Good job. I'll merge this soon.

But it would be nice if you/me could test this with some real-life programs. Like Wget, curl or Lynx if you're up for it. I have private Watt-32 makefiles for all these. But for Watt-32 on Windows. I'm in no position to run djgpp on a DOS/Win-XP PC or an emulator. How do you run djgpp programs?

I cross-compile on Debian or Win7, and then wget the binaries from a DOS machine. If you could send me those makefiles, I'll see if I can get some of those programs running then. Thanks!

jwt27 commented 1 year ago

I got Lynx compiled but I'm not able to run it. Something about ncurses failing to initialize.

Wget (latest version) won't compile, throws a long list of errors.

gvanem commented 1 year ago

I got Lynx compiled but I'm not able to run it. Something about ncurses failing to initialize.

I'm using S-Lang in my home-brewed Makefile.Windows. And Lynx/Watt-32 still works fine AFAICS.

And for curl, I use these Makefiles:

unzip curl-Watt-32.zip
cd lib
make -f Makefile.Windows USE_WATT32=1 
cd ..\src
make -f Makefile.Windows USE_WATT32=1 

But using it; curl.exe -v --wdebug www.watt-32.net, I get the error this PR tries to solve ...

As for Wget, I've added an old version of it here. For Windows, use:

cd bin\Wget.182
nmake -f makefile.vc6 clean all
wget_vc.exe --wdebug -d -r -np www.curl.se

But since OpenSSL is not built-in (it's possible), it's not very useful.

gvanem commented 1 year ago

I wrote> Good job. I'll merge this soon.

Merged and tested with Lynx, Curl and Wget 1.82. Seems to work fine still. libcurl works much better:

curl www.watt-32.net/index.html --remote-name
lynx -dump index.html
...
Watt-32 tcp/ip Homepage

Or from a bin/wget.182/makefile.vc6 build:

wget_vc.exe -d www.watt-32.net
lynx -dump index.html
...
Watt-32 tcp/ip Homepage
gvanem commented 1 year ago

Wget (latest version) won't compile, throws a long list of errors.

Presumably since the real <winsock*.h> messes things up.

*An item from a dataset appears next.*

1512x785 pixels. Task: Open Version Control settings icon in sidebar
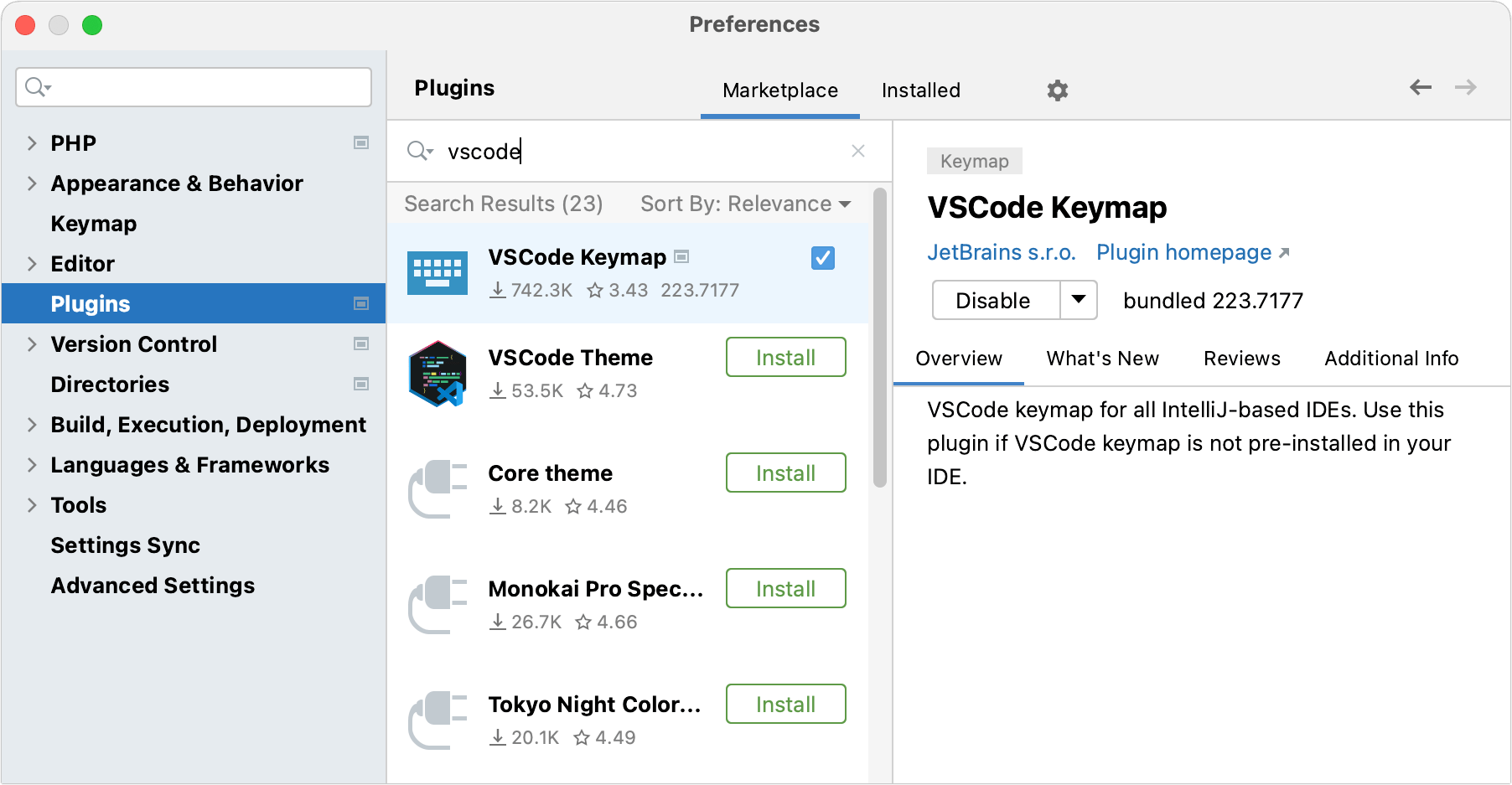361,343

Using CFLAGS=-I$(WATT_ROOT)/inc/w32-fakes ... and adding -I$(WATT_ROOT)/inc ahead of Gnulib's headers could work.

jwt27 commented 1 year ago

Thanks for merging!

I got Lynx compiled but I'm not able to run it. Something about ncurses failing to initialize.

I'm using S-Lang in my home-brewed Makefile.Windows. And Lynx/Watt-32 still works fine AFAICS.

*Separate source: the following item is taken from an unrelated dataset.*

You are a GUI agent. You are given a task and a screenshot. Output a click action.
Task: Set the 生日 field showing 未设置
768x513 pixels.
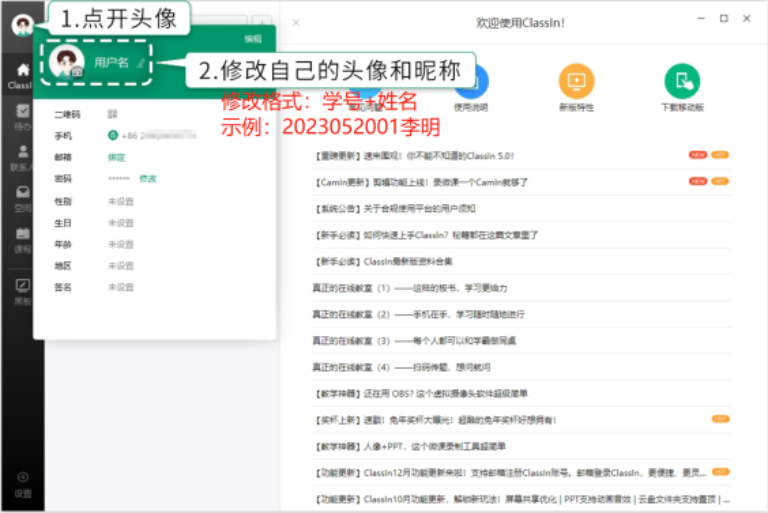pyautogui.click(x=121, y=223)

Just tried S-Lang but the latest version didn't want to compile for djgpp.

And for curl, I use these Makefiles:

What version do these apply to? I did get the latest version to build (just with configure). Seems to work but it's extremely slow (3KB/s).

Wget (latest version) won't compile, throws a long list of errors.

Presumably since the real <winsock*.h> messes things up. Using CFLAGS=-I$(WATT_ROOT)/inc/w32-fakes ... and adding -I$(WATT_ROOT)/inc ahead of Gnulib's headers could work.

Doesn't seem to be Watt-related, it's just not compatible with djgpp ("please port gnulib to your platform" etc). I see there is an msdos/config.h file now but I'm not sure how to use it in a cross compile.